Task instructions:
Each line that contains the word "screenshot" is to be copied from the records below.

Exercise inputs:
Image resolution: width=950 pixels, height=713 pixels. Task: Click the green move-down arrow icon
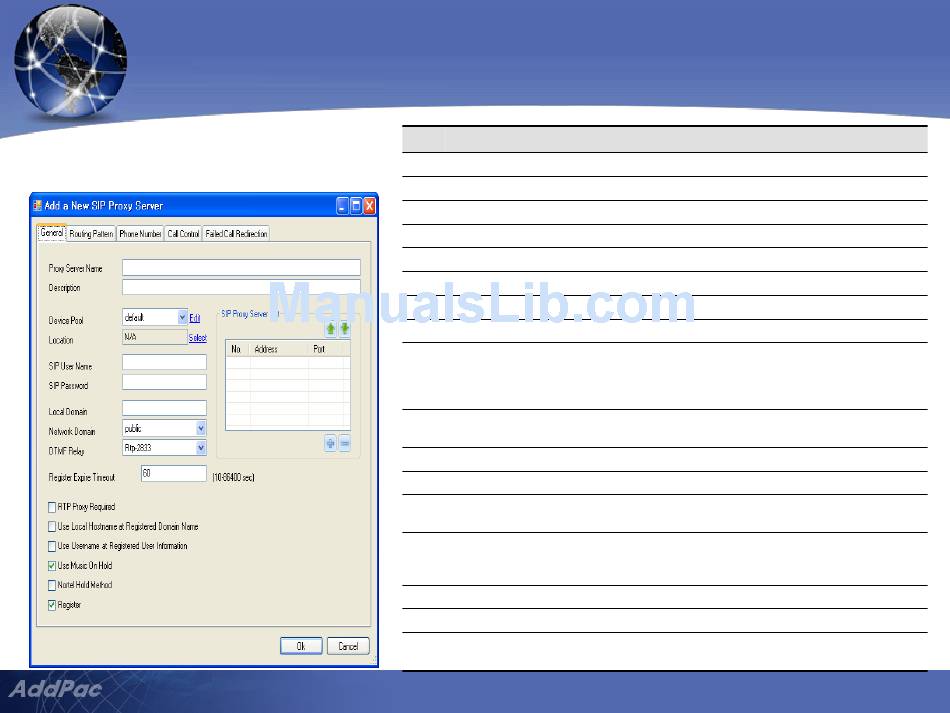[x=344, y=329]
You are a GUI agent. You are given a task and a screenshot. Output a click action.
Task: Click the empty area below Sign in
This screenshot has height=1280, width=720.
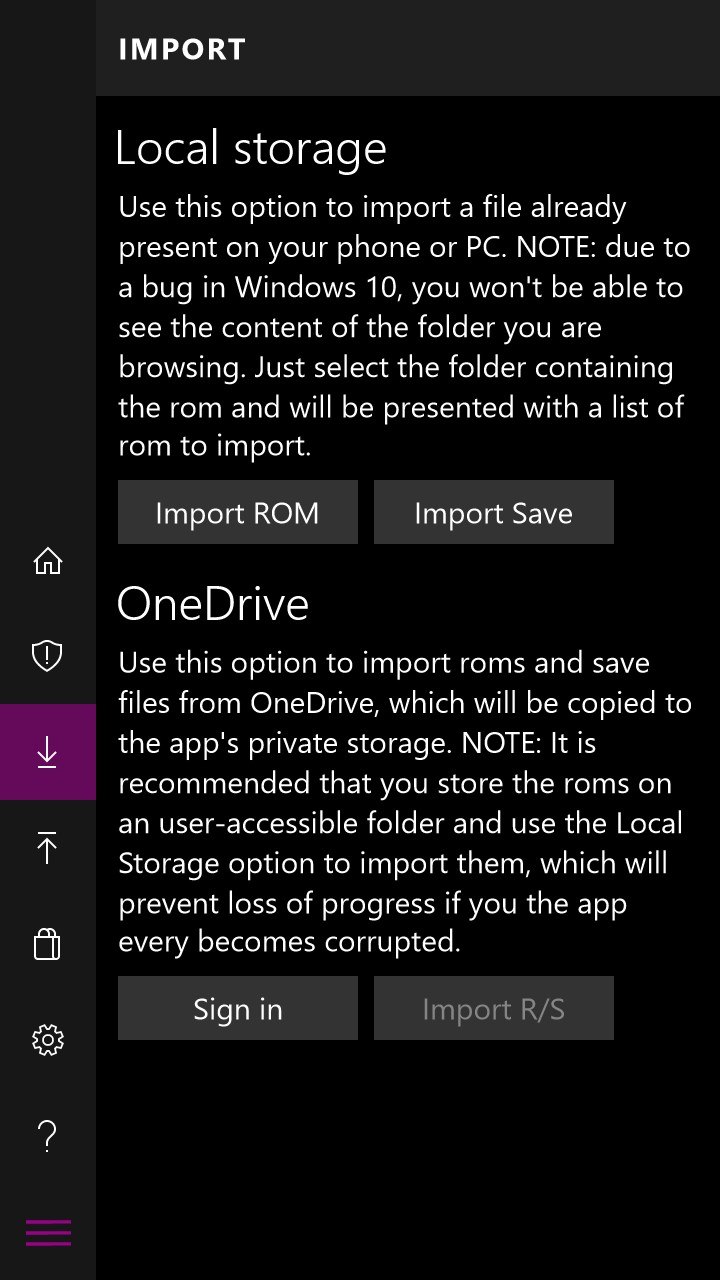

Exercise result:
You are a GUI agent. You are given a task and a screenshot. Output a click action.
This screenshot has height=1280, width=720.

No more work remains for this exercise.